İstasyon o gün gerçekten çok kalabalıktı. Şortlu ve yün şapkalı bir çocuk, kolunun altında bir gazete rulosu ile dolaşırken sabahın manşetlerini haykırıyordu. Levi peronda dururken kulağı çocuğun cırtlak sesi yüzünden çınlamaya başlamıştı.

"Bir tane alırsam susacak mısın?" diye homurdandı Levi ve çocuğa iki peni uzattı.

Çocuk gülümseyerek parayı aldı ve gazeteyi uzattı. Baş selamı verip manşetleri bağırmaya devam ederek ondan istasyonun diğer ucuna doğru yürüdü.

Levi, son trenden inenlerin arasında Isabel'e bakınıyordu. Son yolcu da inince treninin geç kaldığına emin olup kenardaki banklardan birine oturdu.

Gazeteyi açıp çocuğun sabahtan beri haykırdığı manşetlere göz gezdirdi.

BOSNA'DA GERİLİM!

AVUSTURYA MACARİSTAN VARİSİ SUİKASTE UĞRADI!

Konuyu derinlemesine incelemeyi gereksiz görüp gazetenin sayfalarını hızla çevirdi. Aynı boktan şeylerin tekrarı dışında bir şey yoktu. Görevi sokakları suçlulardan uzak tutmaktı. Onu ilgilendiren bir şey yoktu.

Gazeteci çocuğun sesi ona doğru yaklaşırken gazeteyi katlayıp yanına koydu. Başını yere eğip ayakkabıların baktı.

"Levi!" Isabel'in sesini duydu. Kalabalıkta onu görür görmez ayağa kalktı ve insan denizine doğru yürüdü.

"Niye bu kadar geciktin? Bir sorun mu var?" Sarıldıktan sonra kızı kendinden ayırıp inceledi. Normalde dağınık, kızıl bukleleri şimdi arkadan topuz yapılmıştı. Askeri üniformasının yerini uzun, kabarık kollu mavi bir elbise almıştı. Levi'nin onu son görüşünden bu yana en az bir yıl geçmişti.

"Bilmiyorum. Başka bir trene aktarıldık. Tren raylarını kesen sendika işçileri hakkında bir şeyler söylediler."

"Sana gelmemeni söylemiştim." dedi Levi. "Şu anda seyahat etmek çok riskli."

"Ah, saçmalık!" Levi'ın bavulunu almasına izin verirken kıkırdadı. "Burası İngiltere, Balkanlar değil. Ayrıca terfi gününü bensiz geçirmene asla izin vermem."

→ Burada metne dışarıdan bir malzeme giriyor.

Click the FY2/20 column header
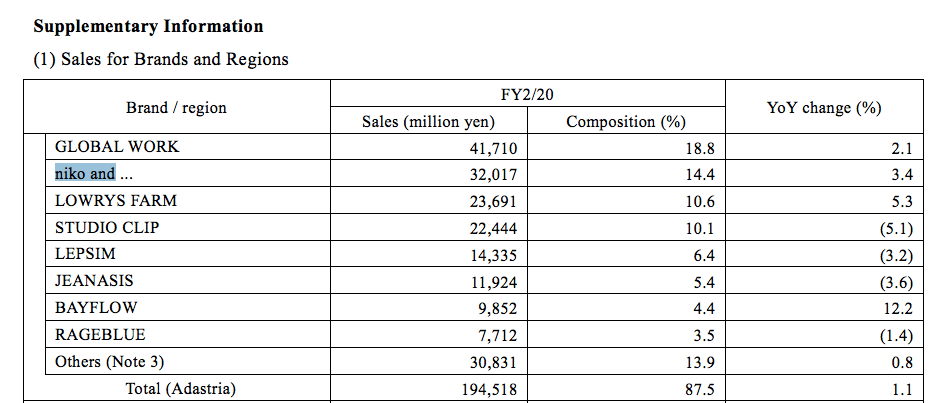The width and height of the screenshot is (939, 403). point(528,94)
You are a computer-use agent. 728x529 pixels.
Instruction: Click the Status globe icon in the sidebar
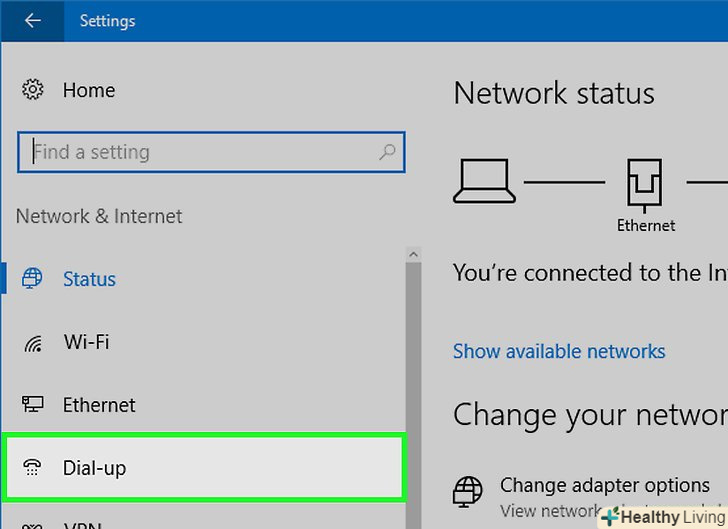coord(33,279)
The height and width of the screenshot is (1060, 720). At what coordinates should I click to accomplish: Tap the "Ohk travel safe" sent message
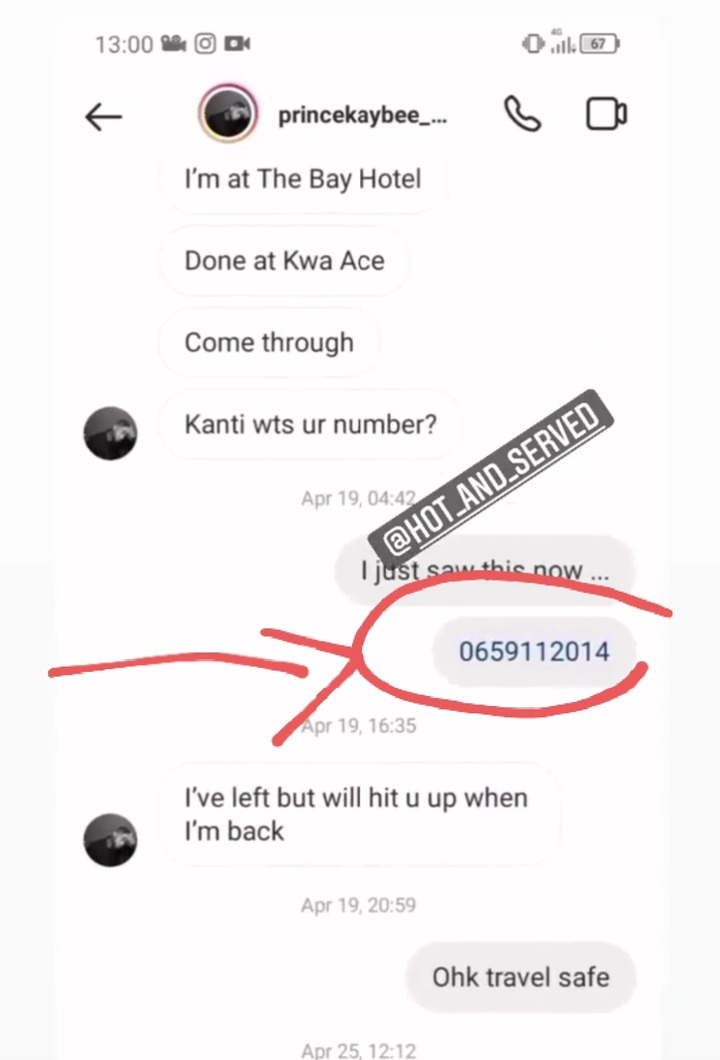[521, 978]
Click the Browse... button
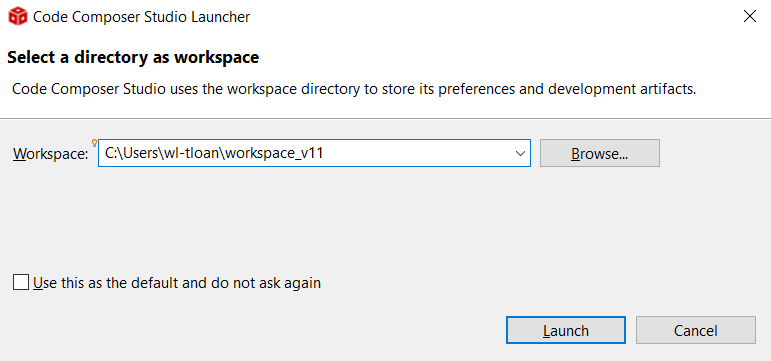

Levi başını salladı ve bavulunu aldı. Bunu yaptığında, elleri birbirine değdi ve Isabel'in parmağında gümüş bir yüzüğün soğukluğunu hissetti. Isabel'in çantası yere düştü.

"Bu?" Levi yüzüğe baktı.

"Nişan yüzüğü." diye gülümsedi utangaç bir şekilde. Levi'ın tepkisini bekliyordu.

Levi sustu. Isabel kaşlarının şaşkınlıkla birleşmesini izledi.

"Bundan hiç bahsetmedin."

"Sana bir mektupla anlatmak istemedim. Yanına gelip anlatmamın daha doğru olacağını düşündüm." dedi Isabel istasyondan çıkarlarken.

"Adı ne?" Bir taksi aramak için caddeye doğru devam ederlerken sordu. Isabel sadece gülümsedi.

Caddeye varmadan hemen önce Levi aniden durdu. "Bana şu önceden anlattığın çulsuzdan bahsettiğini söyleme."

Omuz silkti. "Artık çulsuz değil. Askeriye'ye girdi."

"Yani ev hanımı olmak için işini bırakacak mısın?" dedi Levi yargılayıcı bir bakışla. "Gerçekten istediğin bu mu? Tüm eğitiminden sonra?"

"Levi..." diye içini çekti, şimdi onun içini görebiliyordu.

Konuşacağı kelimeleri bulmaya çalışırken bakışlarını yere indirdi. "Ben sadece... Sana layık biri olup olmadığını bile bilmediğim bir adam için kendi hayatını mahvetmeni istemiyorum."